TRENTO. Lo scorso 26 maggio, il personale della squadra Sicurezza urbana della Polizia locale, con il supporto della Lega nazionale per la difesa del cane, ente gestore del Canile di Trento, e del servizio Veterinario dell’Asuit, ha proceduto al sequestro amministrativo di un cane Alaskan Malamute di nome Rocco già sottoposto a specifica ordinanza sindacale a seguito di precedenti episodi di aggressività.
Il provvedimento si è reso necessario a causa della reiterata mancata ottemperanza alle prescrizioni imposte al proprietario dall’Autorità comunale, finalizzate alla tutela dell’incolumità pubblica e del benessere dell’animale.

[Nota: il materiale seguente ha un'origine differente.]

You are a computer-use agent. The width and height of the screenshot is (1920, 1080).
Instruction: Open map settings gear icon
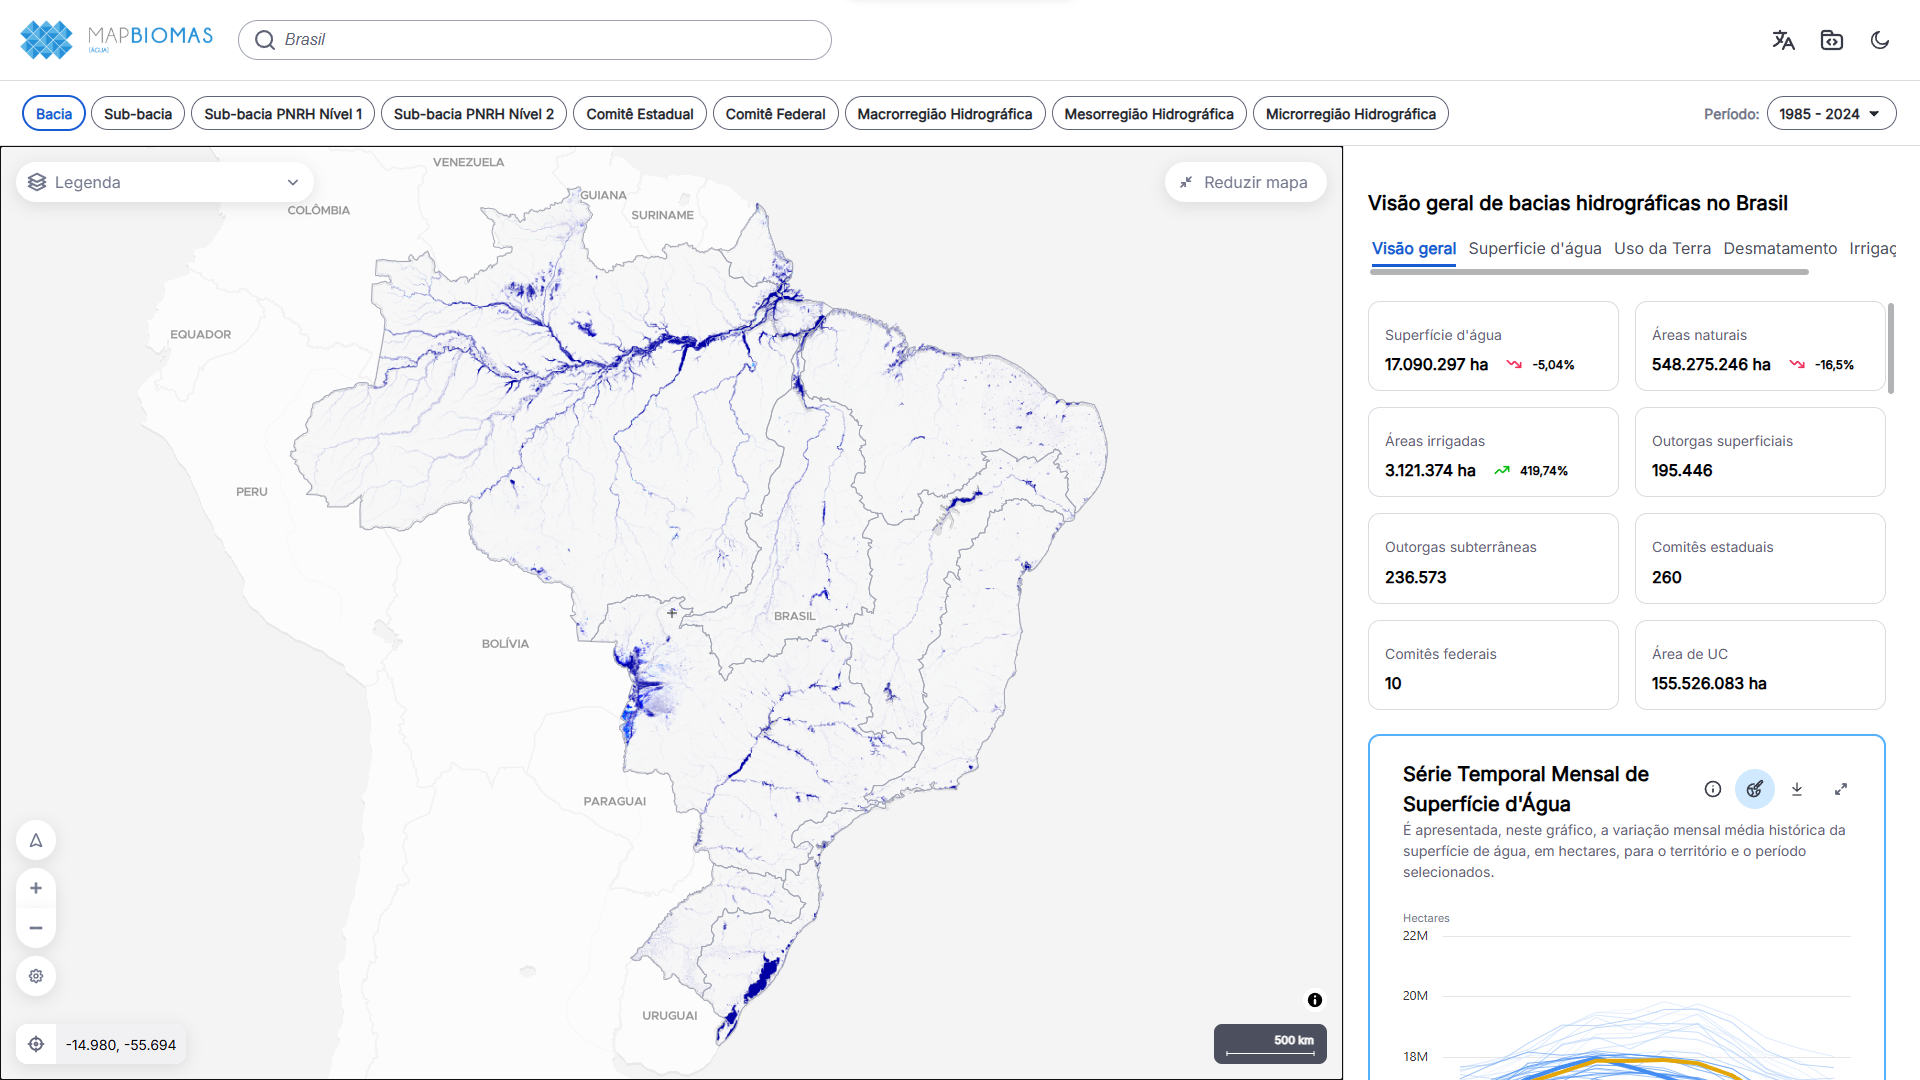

Ciò nonostante i numerosi richiami e il lungo periodo trascorso della presa in carico del caso da parte dei veterinari dell’Asuit e della Polizia locale.
Durante il controllo, il cane è stato trovato con un collare metallico completamente conficcato nel collo, circostanza che aveva provocato una profonda e grave lesione cutanea e un evidente stato di sofferenza. Il recupero si è rivelato particolarmente complesso: l’animale, di grossa taglia, mostrava immediati segni di aggressività dovuti al dolore e non era possibile applicare un guinzaglio senza aggravare la ferita. I veterinari della Lega nazionale per la difesa del cane hanno pertanto proceduto alla sedazione per consentire un intervento in sicurezza.